4) The totalitarian rulers have more power than any government has ever had in history. Nevertheless, they did not feel capable of disciplining this rebellious labor force. They decided instead to divide it, by finding some social basis in the factory, among a special section of the workers. American workers who have seen Reuther operating with the skilled trades will have no difficulty in understanding what Stalin was aiming at.
As early as 1931 Stalin called for the “liquidation of depersonalization.” This was a very fancy phrase for a very ugly truth; he had no factory personalities to defend his regime. To get them he decided to give the skilled worker a personality and a wage to go with it and at the same time transform the skilled workers into a speed demon for a day. This man set the “norm,” that is, the rate of speed, through especially good machines and supplementary help and at a pace which he knew he would have to keep up for only a single day. This time-study then became the rate for the worker to produce every day.

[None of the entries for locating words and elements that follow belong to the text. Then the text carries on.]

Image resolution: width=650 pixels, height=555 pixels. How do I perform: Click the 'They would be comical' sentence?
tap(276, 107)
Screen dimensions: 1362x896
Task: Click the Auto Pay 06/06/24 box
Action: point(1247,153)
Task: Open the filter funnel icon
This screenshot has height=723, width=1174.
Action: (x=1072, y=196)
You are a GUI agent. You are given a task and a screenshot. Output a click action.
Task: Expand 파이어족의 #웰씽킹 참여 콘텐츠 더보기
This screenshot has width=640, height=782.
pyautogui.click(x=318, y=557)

That is how Stakhanovism was born. It was four years in the making. This speed-up movement met with such resistance that it was not unusual for Stakhanovites to find themselves murdered in the dark of the night.
At the start of war the laws of June 26th and October 2nd, 1940, forbade a worker to leave his job and punished 15 minutes lateness with six months “corrective labor” – labor in the factory with 25 per cent reduction in pay. They established State Labor Reserves which gave the youth technical training of from six months to two years and then made it obligatory for them to work for the state for four years “at the prescribed rate of wages.”

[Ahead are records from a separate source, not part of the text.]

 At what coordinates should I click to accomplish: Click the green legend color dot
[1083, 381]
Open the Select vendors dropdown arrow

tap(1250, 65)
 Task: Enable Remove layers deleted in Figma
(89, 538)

Yet, after six months of operation of these laws, the Pravda reported that truancies were greater than in the months prior to it. A declaration of martial law on the railroads was passed similar to Truman’s proposal to draft railroad workers in order to prevent their strike in 1946.

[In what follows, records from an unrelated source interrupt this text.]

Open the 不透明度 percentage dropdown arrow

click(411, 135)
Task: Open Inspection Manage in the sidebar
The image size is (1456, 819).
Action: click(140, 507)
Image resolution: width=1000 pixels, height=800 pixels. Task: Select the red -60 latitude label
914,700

In 1943 the conveyor belt system was first introduced. And on the basis of the discipline of the line, there was introduced competition by factories. This meant that Factory Stalin challenges or, more correctly, is ordered to challenge, Factory Molotov. Factory Molotov must take up the challenge “to fulfill and overfulfill” its quarterly plan by ten per cent. All workers in both factories must pitch into this back-breaking state-ordered plan. This is called “socialist emulation.”
Day in and day out the Russian worker has fought the mode of labor in the factory. For two solid decades he had been unyielding in his resistance. Had the revolt not been so continuous, the terror would not have been so violent. No one wants to put millions in forced labor camps. The millions in forced labor camps are a true measure of the never-ending resistance of the Russian workers to their oppressors.
It is these Russian workers who, the honorable Senator tells us, are “aloof.” With sure class instinct, he turns from the workers to the “scientists.” Technocrats and capitalists have had their daydreams of push-button factories which would solve the class struggle. None, however, have been more naive than the Senate Foreign Relations Committee and the Russian specialists with weapons” might substitute for mass uprisings. How Malenkov and Co. would love to believe that! But their ivory towers, unlike the Senate’s, are too near the point of production in Russia where day in and day out they must contend, not with mythical scientists of “independent thinking,” but with the very real mass resistance.
1. Wiley was a U.S. Senator from Wisconsin. He died in 1967. [Transcriber’s note.]